このプレゼンの冒頭では、とある野外フェスの会場で撮影された動画が紹介されています(図1-1)。その動画は、1人の上半身裸の男性がフェス会場の音楽を聴きながら、少し変わった奇妙な踊りを踊っているところから始まります。最初は1人の変わり者が踊りを踊っているだけなのですが、どこからともなくもう1人の参加者が彼に近寄ってきて、同じような踊りを踊り始めます。そして、後から来た参加者がはじめに踊っている彼の踊りを周囲にアピールするように踊り出し、徐々に周りからその様子を見た人が集まってきます。

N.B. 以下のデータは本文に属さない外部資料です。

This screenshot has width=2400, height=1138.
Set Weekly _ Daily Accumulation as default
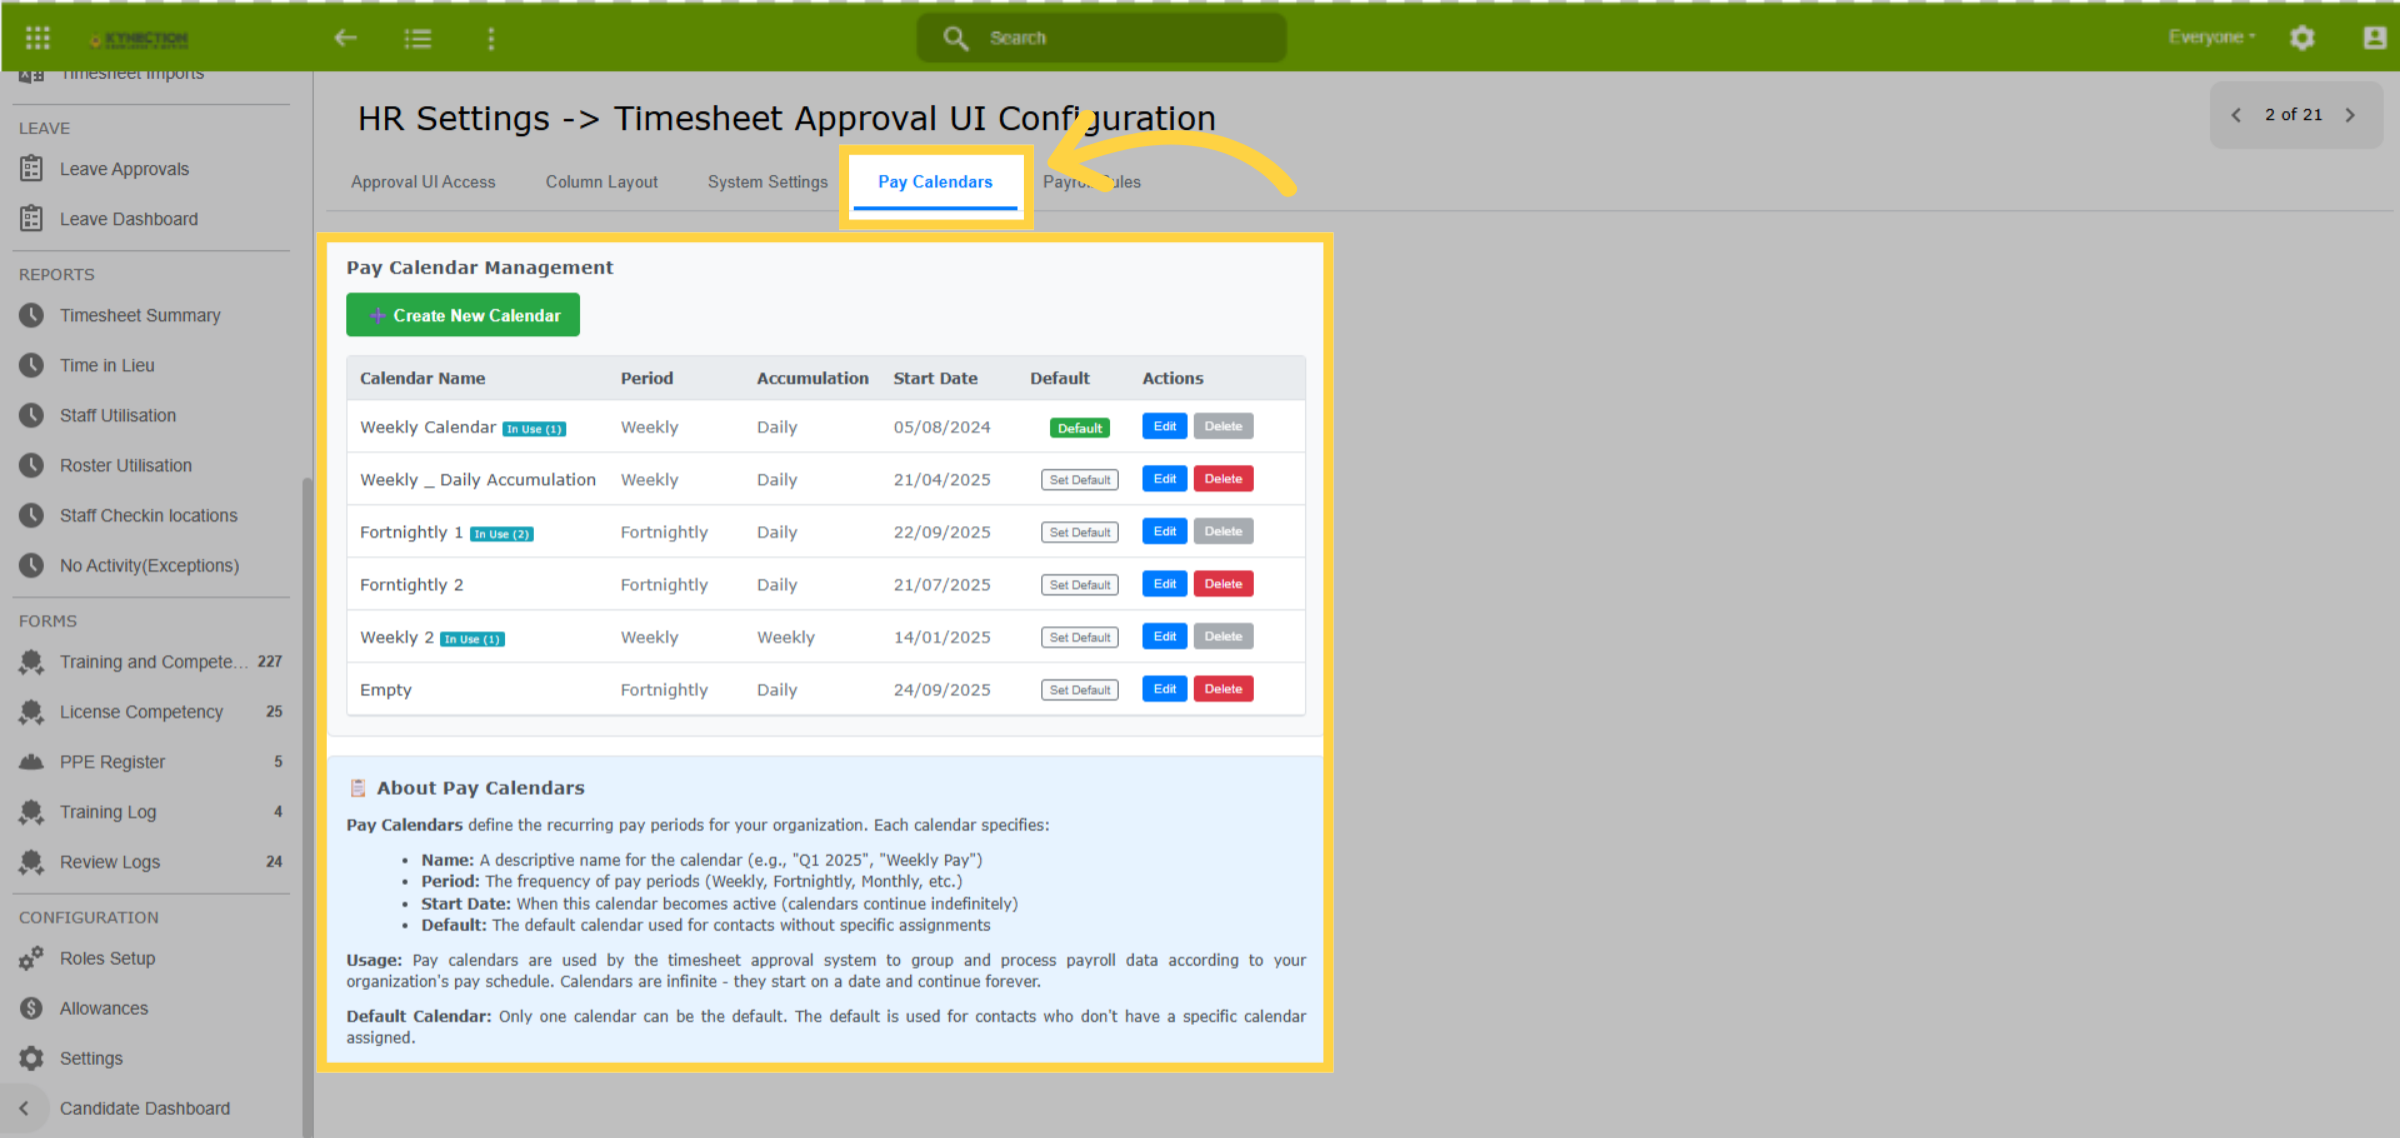click(1079, 480)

すると、最初は相手にしていなかった周りの傍観者が、次第に彼の踊りに参加し始め、いつの間にか「参加しないと損」とすら思わせるような、巨大なムーブメントに発展していくのです。
このTED TalksでプレゼンをしているSivers氏は、この動画を例に挙げ、自分が先頭に立ち、周りを牽引するような従来のリーダーシップが過大評価されていることを指摘しながら、最初のフォロワーシップを発揮した人物の重要性について解説をしています。つまり、大きなムーブメントをつくるための着火点として重要なはずの最初のフォロワーシップは過小評価されており、最初のフォロワーシップも、実はリーダーシップの一形態であると述べています。
Sivers氏は、この最初のフォロワーシップを「ファーストフォロワー」と呼び、社会運動が起こるきっかけとして、その存在の重要性を説いています。